◆ Problem: Render the listing below as a Markdown table with the columns Row and Line, giving each nonblank line its number in order and skipping blank lines. Leave the pictures out.

◆ Material provided:
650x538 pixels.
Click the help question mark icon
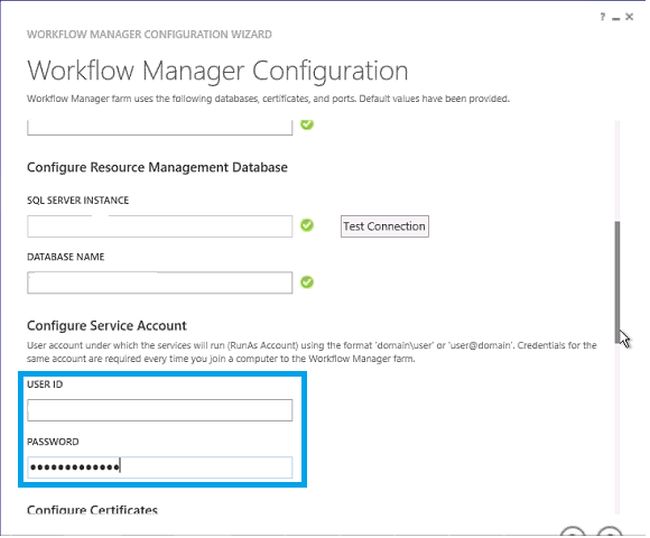603,17
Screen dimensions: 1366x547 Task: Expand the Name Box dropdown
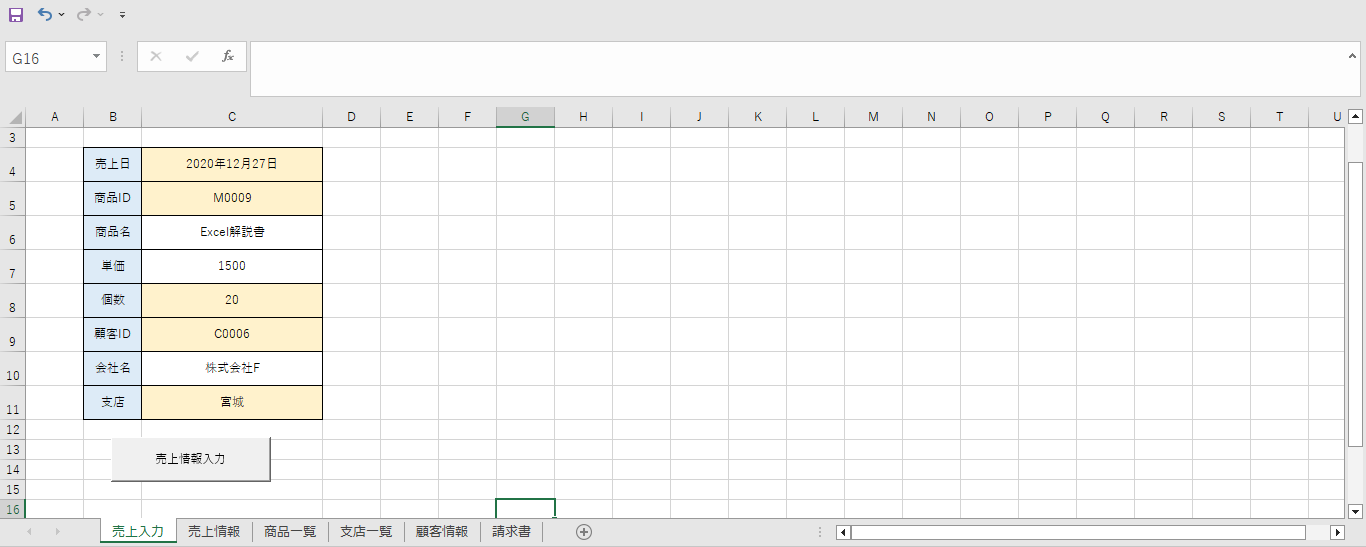97,57
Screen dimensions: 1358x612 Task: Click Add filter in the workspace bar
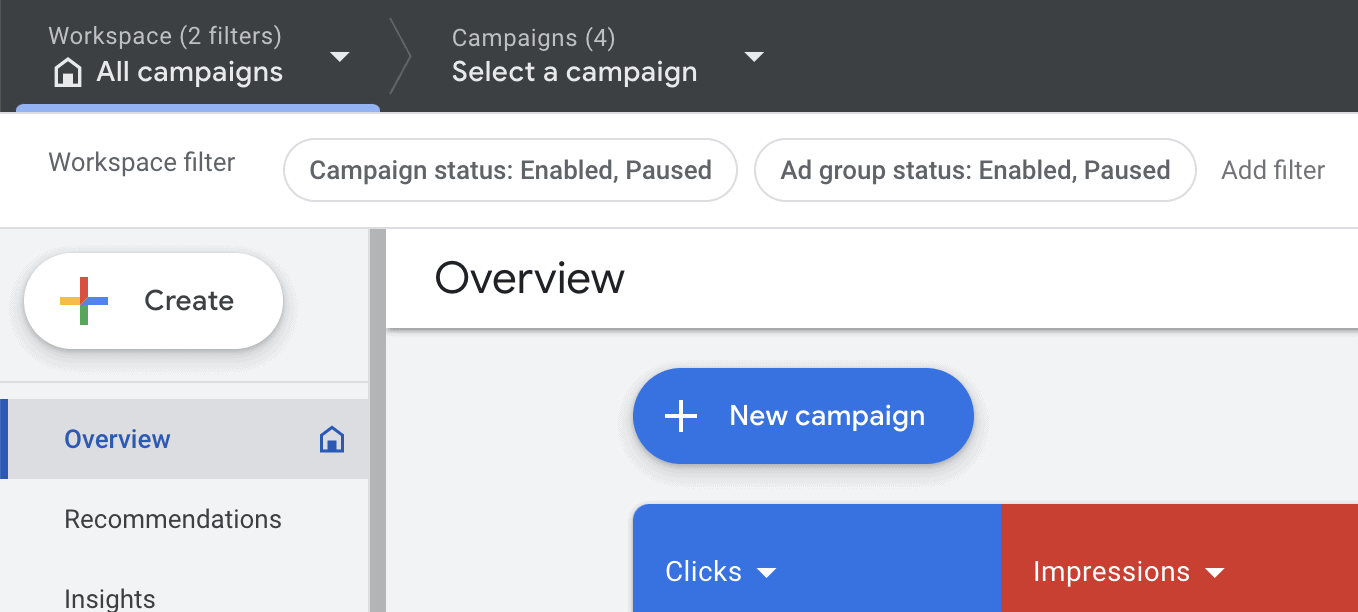(1272, 170)
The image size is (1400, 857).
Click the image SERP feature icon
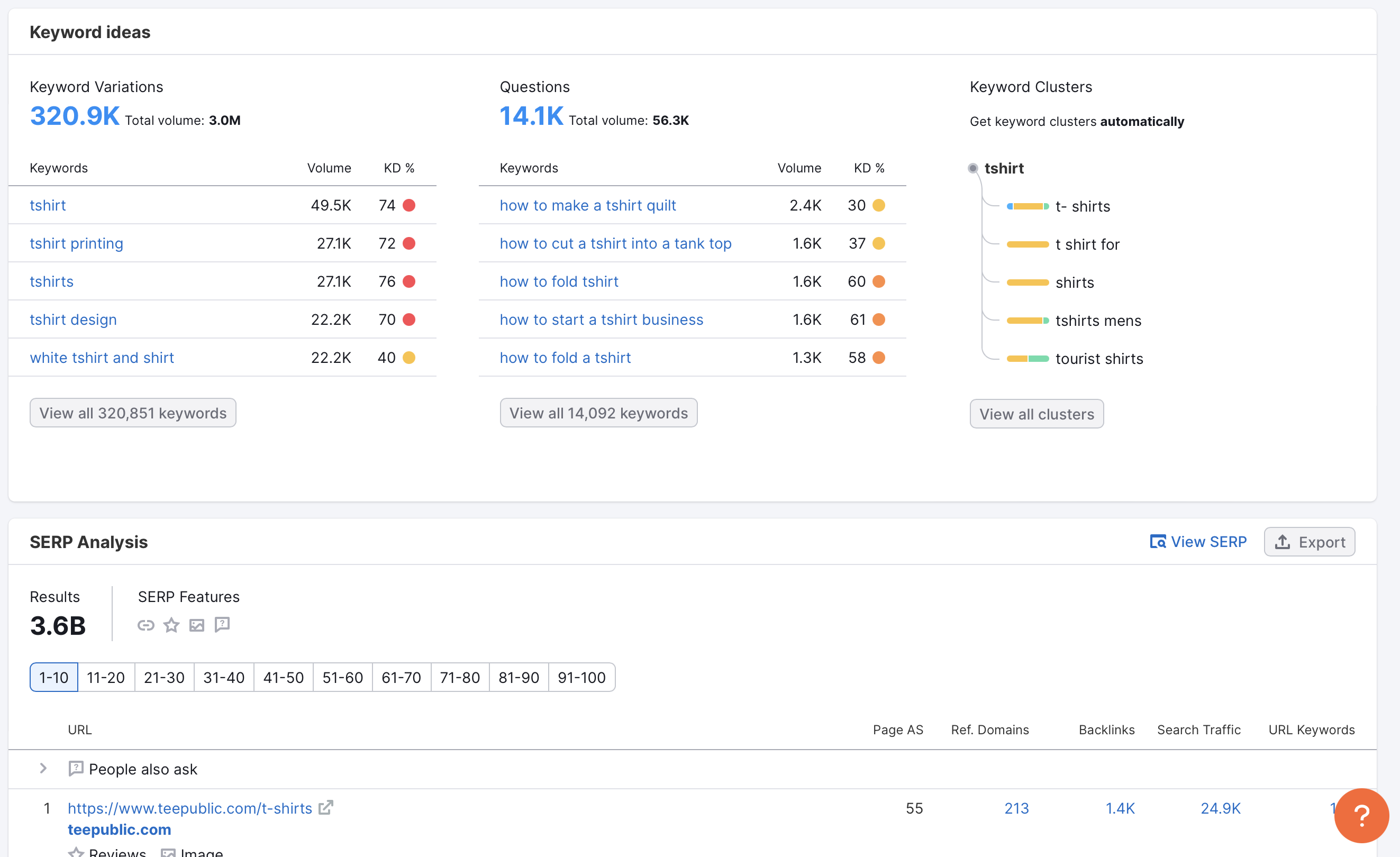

◆ Reply to the task:
| Row | Line |
|---|---|
| 1 | 650x538 pixels. |
| 2 | Click the help question mark icon |
| 3 | 603,17 |
| 4 | Screen dimensions: 1366x547 Task: Expand the Name Box dropdown |
| 5 | 97,57 |
| 6 | Screen dimensions: 1358x612 Task: Click Add filter in the workspace bar |
| 7 | (1272, 170) |
| 8 | The image size is (1400, 857). |
| 9 | Click the image SERP feature icon |